Hosting big business or goverment gatherings generates huge publicity for hotels, but with the privilege comes considerable potential for calamity, says Derek Picot.

This year’s G7 summit, which took place in late August at the Hôtel du Palais Biarritz, brought with it not only the heads of state of the world’s largest economies but also havoc for the rich in what is regarded by the French as the mecca of bling on the Atlantic coast. The French newspaper Liberation described the hotel as a “gold bunker” for world leaders to hide away, confer and indulge. The inconvenience to the wealthy tourists who normally enjoy this haven of style and surf was considerable. Even the beach was closed.

Government summits have always created mayhem wherever they go, from the Dorado Beach Resort in Puerto Rico in 1976 to Gleneagles in 2005. Ever since the birth of Christ at an overbooked inn, momentous occasions seem pre-directed to happen within the world of hospitality. Conferences at the Beau-Rivage Palace in Lausanne have, over the years, provided several important treaties, while Paris’s finest hotels hosted most of the politicians who signed the 1919 Treaty of Versailles. Even Lucky Luciano, the Chicago hoodlum, held the first Crime Convention at the city’s Blackstone hotel in 1931.

ROOMS AT THE TOP

Government summits and large business conferences have much in common. For a start, there are always a number of presidents, senior vice-presidents, vice-presidents and regional presidents, and unfortunately they all want to be treated equally.
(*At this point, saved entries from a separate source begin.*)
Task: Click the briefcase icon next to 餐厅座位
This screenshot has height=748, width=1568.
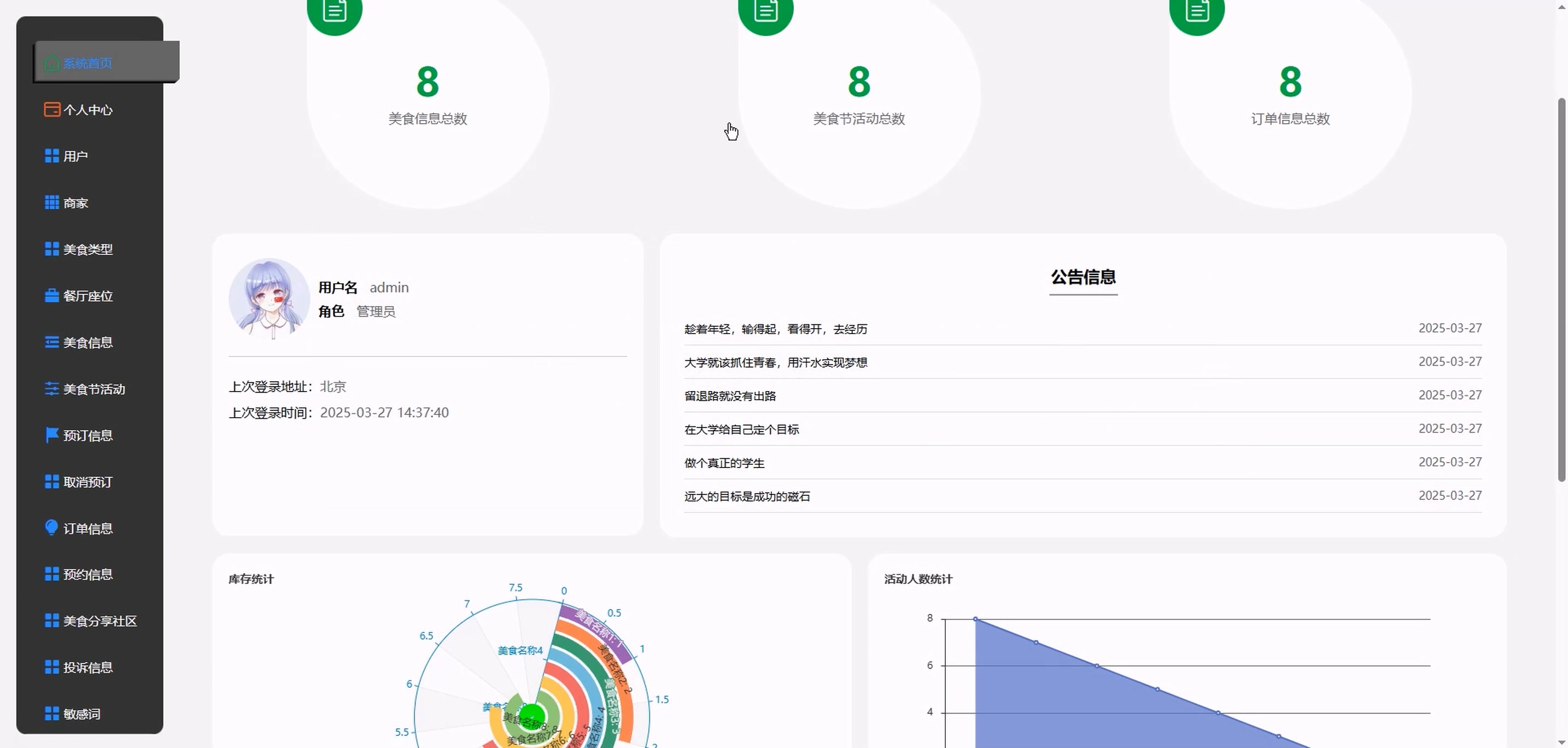Action: point(52,296)
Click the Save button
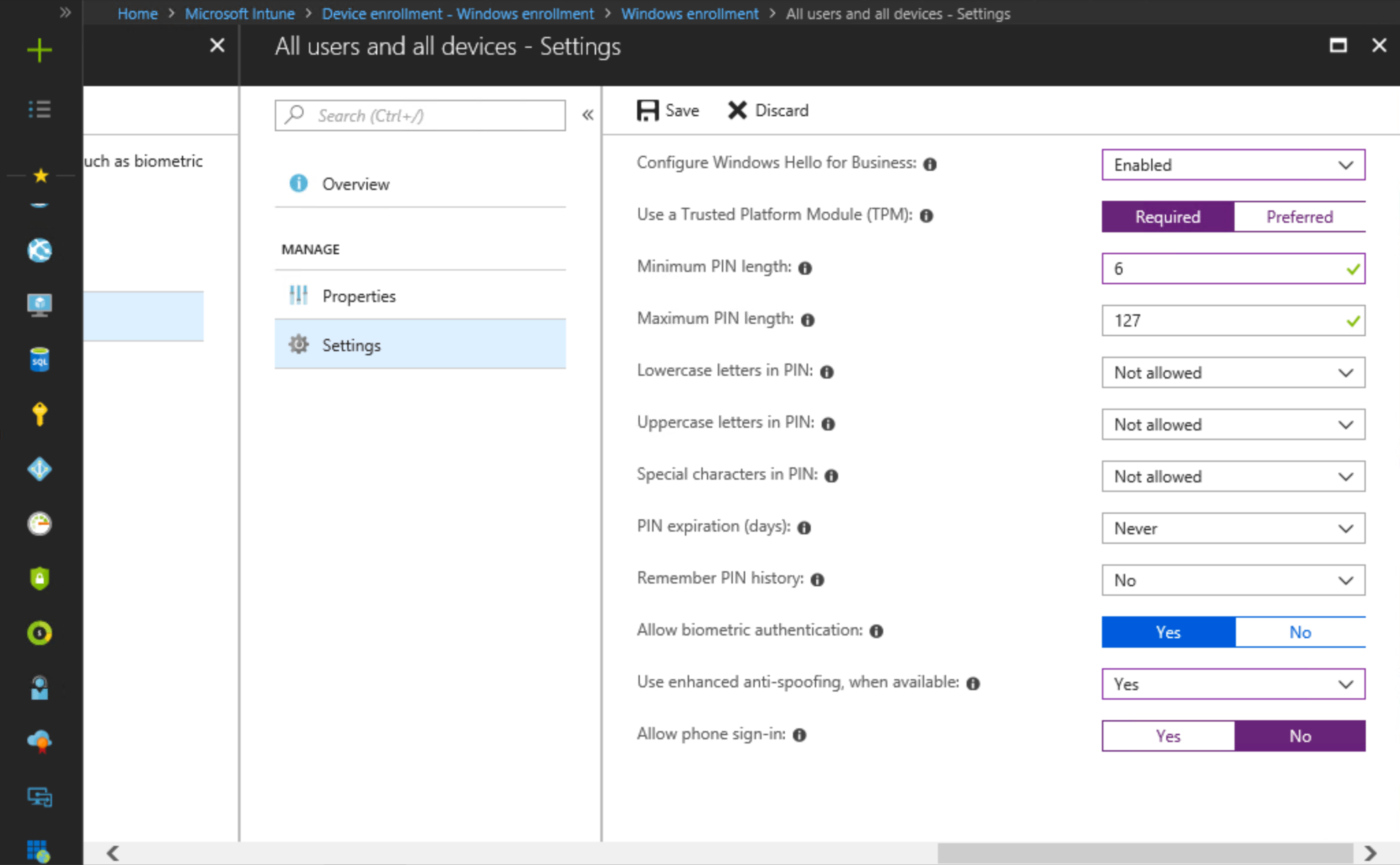The image size is (1400, 865). click(668, 110)
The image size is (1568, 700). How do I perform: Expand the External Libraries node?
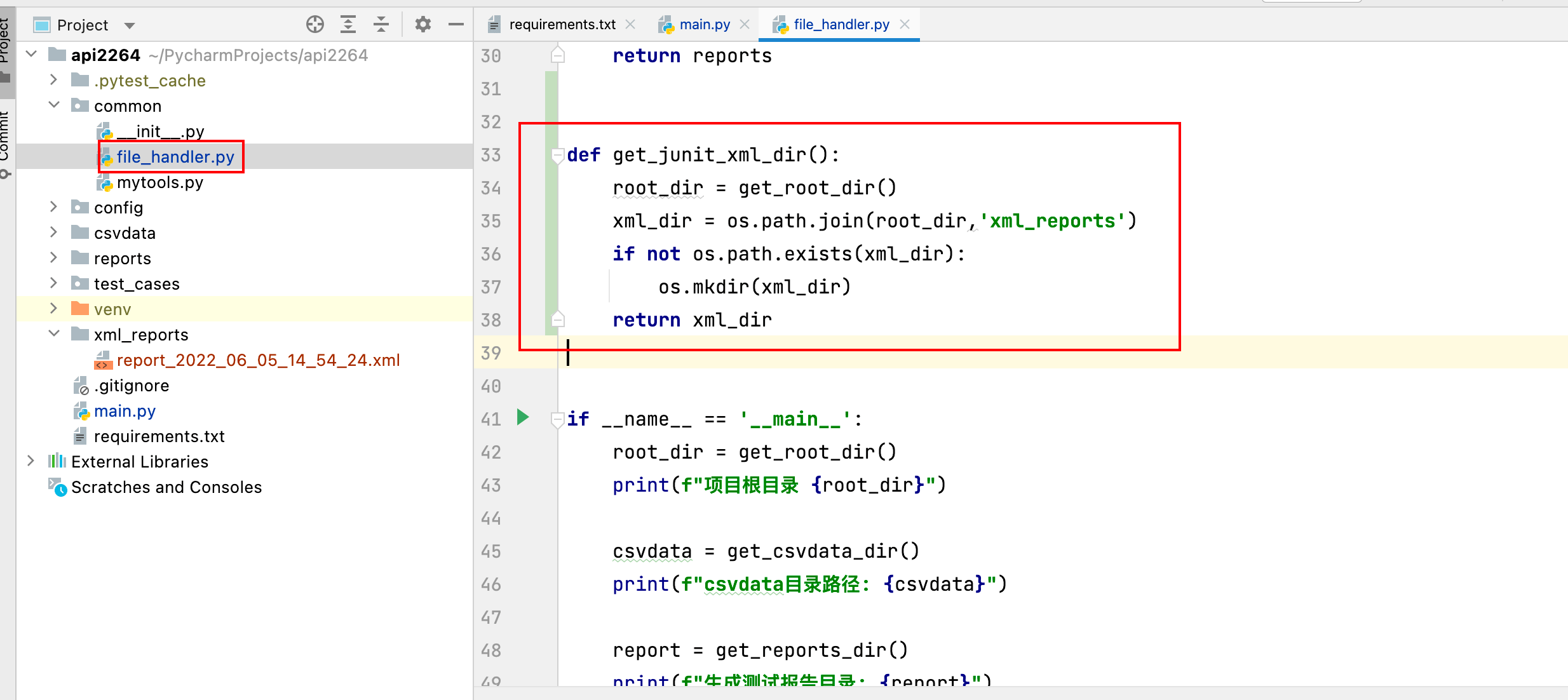(x=30, y=461)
Accommodation is the first challenge. For the US president travelling with the ridiculously named “Secret Service”, who are as visible as yellow-vested traffic policemen, a hotel is required to have a long, straight corridor that leads to the Presidential suite. Security must have a clear line of sight. Next to the suite there has to be a communications room, and somewhere along the same stretch another suite for the president’s number two. It is not appropriate to mix presidents on the same floor and, dependent on the size of the country, the higher up the building they go. Low-level suites are out of the question for any president of worth. It’s too easy to aim a rifle from a window across the street.
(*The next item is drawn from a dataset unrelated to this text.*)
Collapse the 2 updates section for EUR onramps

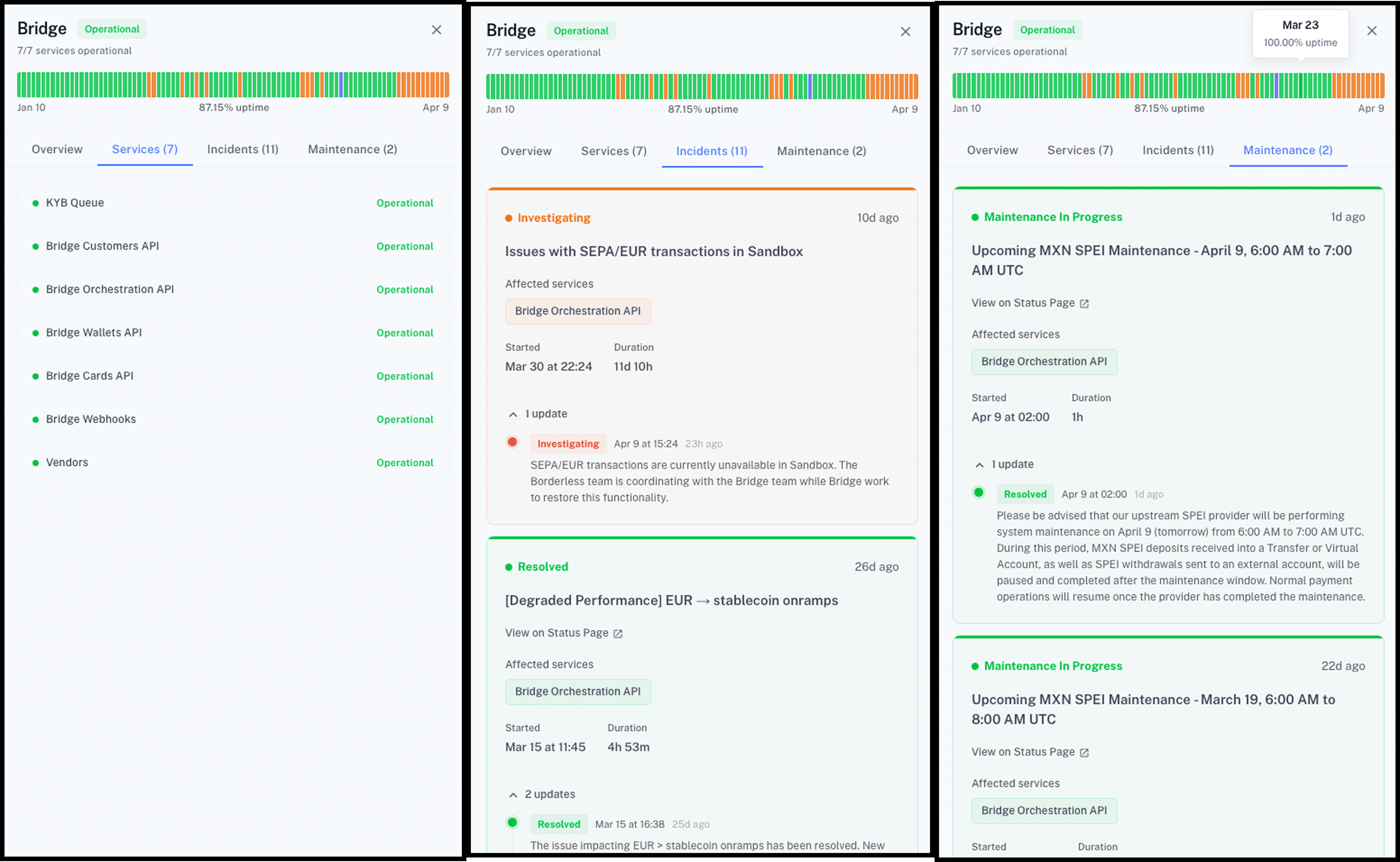513,795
The selection of a host hotel is usually carried out by company security if it’s a corporate event, or the military for a governmental one. On one occasion, I learnt that gravity rather than frivolity should greet those who come on this preliminary inspection. Spotting the head of security of a computer firm arriving into our lobby, I rushed over enthusiastically, grabbed his hand and shook it vigorously. Like a lightbulb with a bayonet fitting, it sprung, disconnected, from his arm. Frantically, I tried to push it back into its socket, but to no avail. His coterie of assistants eventually restored calm.

After I had apologised, he told me that he had lost his hand in Vietnam. He explained he had a variety of attachments that he could use with this prosthetic arrangement. Somewhat like a Swiss army knife, I assume – a corkscrew, a pair of pliers perhaps? It must have its advantages, although obviously I had identified a disadvantage.

Another time, the hotel hosted an important car launch. The vehicle had to be spirited into the ballroom at midnight and kept under wraps until the event the next day. I had warned our concierge that under no circumstances was anybody allowed through the main entrance until it was time for the guests to arrive.

While running through the dress rehearsal that morning, and at the moment this magnificent piece of automobile engineering was unveiled, the doors of the room were flung open and a host of flashbulbs went off. Standing there was the doorman with a hoard of motor journalists. “Sir,” he announced, “the gentlemen of the press are here; they got through by putting money in my hand.”

So, large summits and conferences are hazardous to arrange and unpredictable in nature. In Biarritz, presumably a figure such as President Donald Trump was accustomed to expect the unexpected. After all, he is a hotel tycoon and must recognise that conferences are difficult enough without the impediment of controversy. I noted with interest a piece in Fortune (May 2019) that claimed demand at Trump hotels was falling and that new brands announced the previous year would now no longer be developed. Promoting a surname may work for the likes of Conrad Hilton and Bill Marriott, but when presidents and politics are mixed with hotel business, the outcomes are not always desirable.

Derek Picot has been a hotelier for more than 30 years, and is author of Hotel Reservations.